Der Aufschrei kam prompt: Hochschulpräsidien, Gewerkschaften und Studierendenvertretungen sprechen von einem strukturellen Defizit von rund einer Milliarde Euro über die gesamte Laufzeit. Etwa zehn Prozent des Personals in Wissenschaft, Verwaltung und Infrastruktur könnten mittelfristig wegfallen. Besonders betroffen wären befristete Stellen, Projekte in Forschung und Lehre, aber auch der wissenschaftliche Nachwuchs, der ohnehin schon unter prekären Arbeitsbedingungen leidet.

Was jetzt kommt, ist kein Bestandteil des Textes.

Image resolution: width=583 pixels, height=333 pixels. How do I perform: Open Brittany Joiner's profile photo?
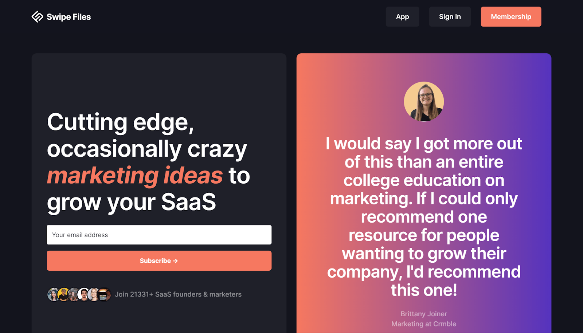(x=424, y=101)
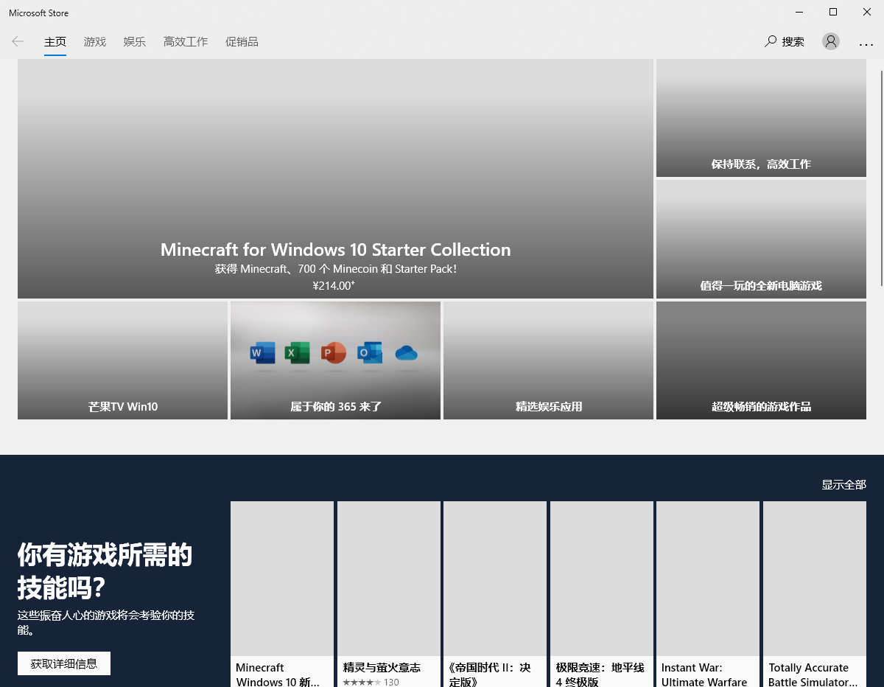Click the 获取详细信息 button
Screen dimensions: 884x687
[x=63, y=663]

Sparlogik als Rechenfehler mit System
Die Einschnitte kommen zur Unzeit. Während Deutschland inmitten tiefgreifender gesellschaftlicher und technologischer Transformationen steht – Digitalisierung, KI, Klimawandel, Fachkräftemangel – sind Hochschulen zentrale Orte des gesellschaftlichen Fortschritts. Hier wird Wissen erzeugt, reflektiert, gelehrt und in die Gesellschaft getragen. Wenn der Staat ausgerechnet an diesen Orten den Rotstift ansetzt, kann das als eine politische Bankrotterklärung verstanden werden.
Dabei geht es längst nicht nur um Zahlen. Die Qualität von Lehre und Betreuung leidet bereits heute unter einer angespannten Personalsituation. Forschende sind gezwungen, Drittmittel einzuwerben, um ihre Arbeit überhaupt fortsetzen zu können. Lehrende stemmen immer größere Gruppen mit immer weniger individueller Zuwendung. Die geplanten Kürzungen verschärfen diese Lage dramatisch – und konterkarieren sämtliche bildungs- und innovationspolitischen Bekenntnisse der Landesregierung.

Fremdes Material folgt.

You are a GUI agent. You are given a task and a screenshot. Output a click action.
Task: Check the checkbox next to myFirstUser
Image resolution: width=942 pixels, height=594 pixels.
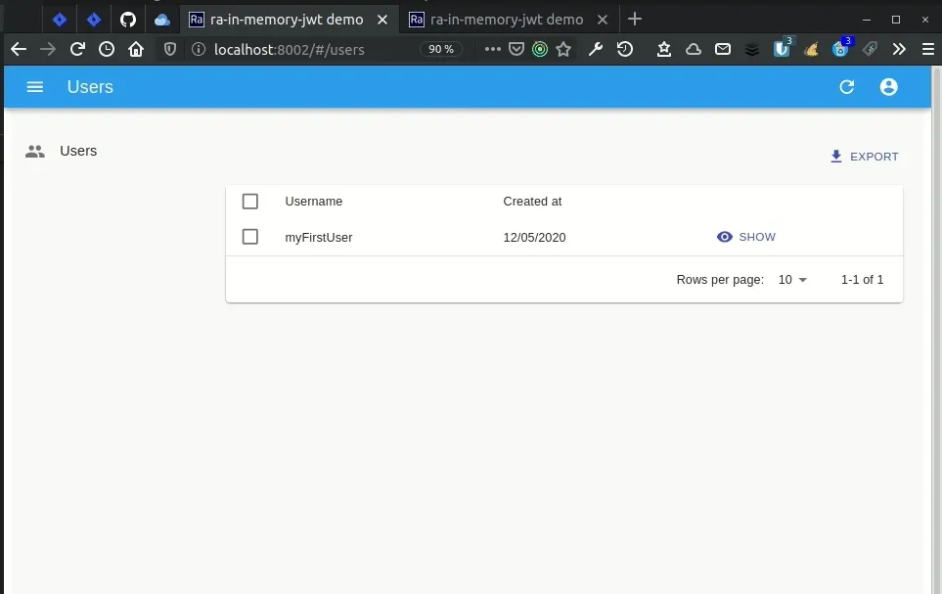249,236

Die Argumentation der Landesregierung beruht auf einer vermeintlichen Logik der Haushaltskonsolidierung. Man verweist auf sinkende Einnahmen, steigende Verpflichtungen und notwendige Sparmaßnahmen. Doch was auf dem Papier plausibel erscheinen mag, entpuppt sich bei näherem Hinsehen als ökonomisch und bildungspolitisch kurzsichtig. Denn Hochschulen sind keine haushaltstechnischen Problemzonen, sondern langfristige Investitionen in die Zukunft eines Landes.
Nicht zufällig haben andere Bundesländer – selbst unter Haushaltsdruck – ihre Hochschulen in den vergangenen Jahren gestärkt: durch Programmpauschalen, Bauoffensiven, Digitalisierungsschübe und strukturelle Personalaufstockungen. Hessen dagegen plant eine Aushöhlung auf Raten. Wenn das Land hier spart, spart es an seiner eigenen Innovationsfähigkeit – und läuft Gefahr, in (etwa in zentralen gesellschaftlichen Schlüsseltechnologien) den Anschluss zu verlieren.

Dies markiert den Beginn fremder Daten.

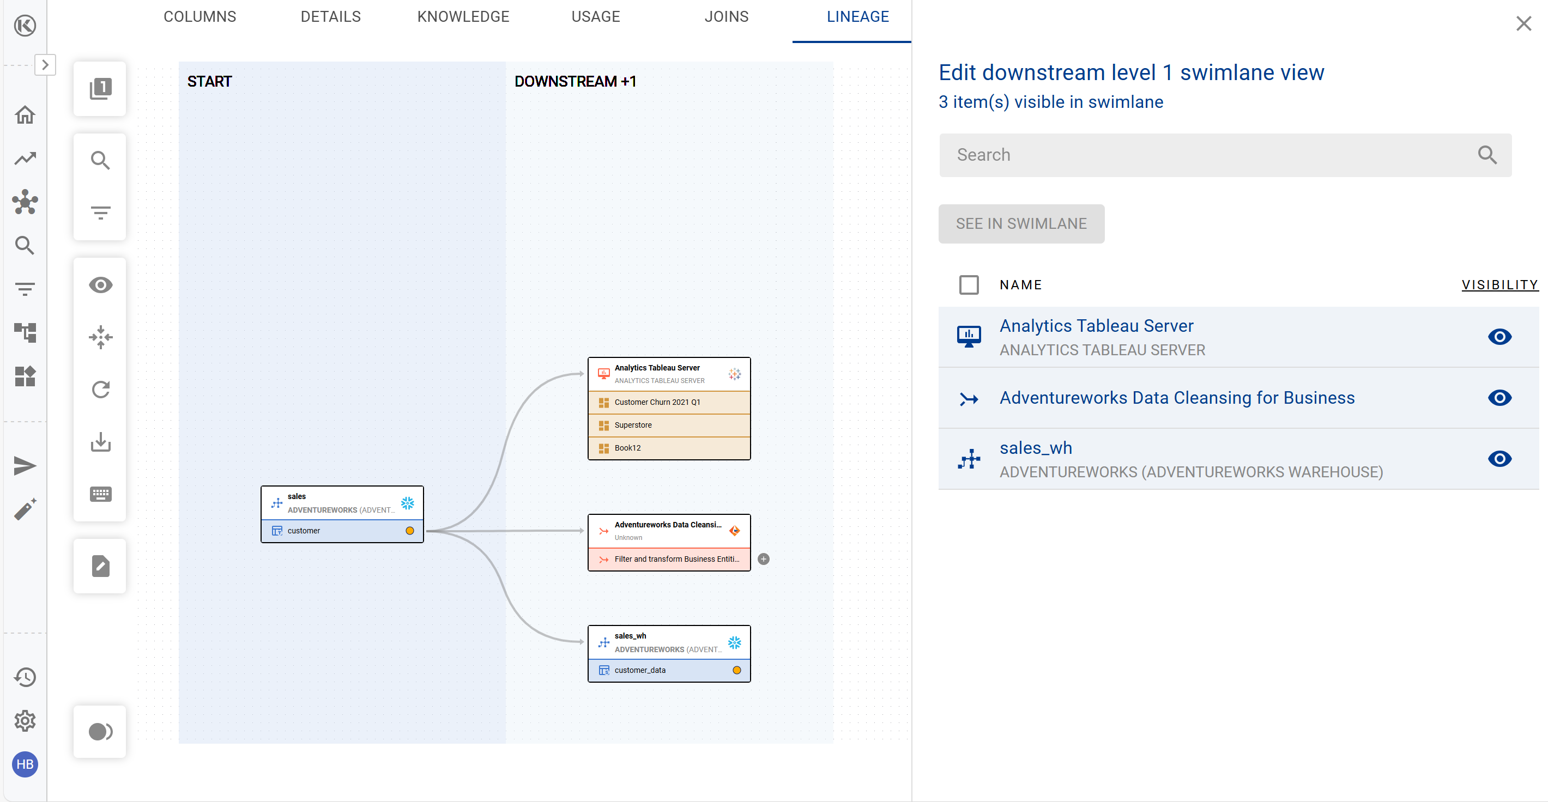Check the select-all checkbox beside NAME
The height and width of the screenshot is (802, 1548).
tap(968, 285)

Gesellschaftliche Kosten statt Einsparungen
Die gesellschaftlichen Folgen dieser Politik lassen sich kaum beziffern, aber umso klarer benennen: weniger wissenschaftlicher Output, schlechtere Studienbedingungen, höhere Abbrecherquoten, geringere Chancengerechtigkeit und eine verschärfte soziale Selektion im Zugang zu Bildung. Nicht zuletzt wird das Land als Arbeitgeber unattraktiver – für Forschende ebenso wie für Verwaltungspersonal.
Die Hochschulen haben bereits reagiert. Um das Land kurzfristig zu entlasten, wurden über 470 Millionen Euro aus Baurücklagen zur Verfügung gestellt. Doch dies bleibt ein buchhalterischer Taschenspielertrick, der nichts an der strukturellen Unterfinanzierung ändert. Im Gegenteil: Die Möglichkeit, in Gebäude und Infrastruktur zu investieren, wird damit langfristig ausgehöhlt. Sanierungsstaus, verschleppte Digitalisierungsvorhaben und bauliche Mängel werden zur Realität.
Gerade Hochschulen sind auf langfristige Planungssicherheit angewiesen. Berufungen, Studiengänge, Forschungskooperationen – all dies lässt sich nicht von Jahr zu Jahr neu kalkulieren. Ein Hochschulpakt, der absehbar strukturelle Defizite produziert, verfehlt damit seinen Zweck. Statt Stabilität bringt er Unsicherheit, statt Perspektiven bringt er Rückzug. Das Vertrauen in die Bildungspolitik des Landes steht auf dem Spiel – und mit ihm die Attraktivität des Wissenschaftsstandorts Hessen insgesamt.
Dass ausgerechnet eine konservativ-liberale Koalition, die sich sonst auf wirtschaftliche Vernunft beruft, die ökonomischen Potenziale von Bildung und Forschung verkennt, wirkt paradox. Umso mehr braucht es jetzt politischen Druck – aus den Hochschulen selbst, aber auch aus der Gesellschaft. Denn die Frage, wie ein Land seine Hochschulen behandelt, ist immer auch eine Frage, wie es sich selbst sieht: als innovationsfreudig, bildungsfreundlich, zukunftsgewandt – oder als haushaltsverliebt, rückwärtsgewandt und resigniert.
Ein Appell zur Umkehr – Nicht am falschen Ende sparen
Noch ist der Hochschulpakt nicht beschlossen. Die Proteste sind laut, die Kritik fundiert. Hochschulen, Studierende, Verbände und Vertreter:innen der Politik fordern eine grundlegende Überarbeitung. Es geht nicht um luxuriöse Sonderausstattungen oder Elfenbeinturmträume. Es geht um funktionierende Hochschulen in einem Land, das auf kluge Köpfe, visionäre Ideen und fundiertes Wissen angewiesen ist.
Wer heute die Axt an die Wurzeln des Hochschulsystems legt, gefährdet nicht nur den akademischen Betrieb, sondern die Zukunftsfähigkeit ganzer Generationen. Bildung ist kein Kostenfaktor. Sie ist ein Versprechen. Und dieses Versprechen darf ein Land wie Hessen nicht brechen.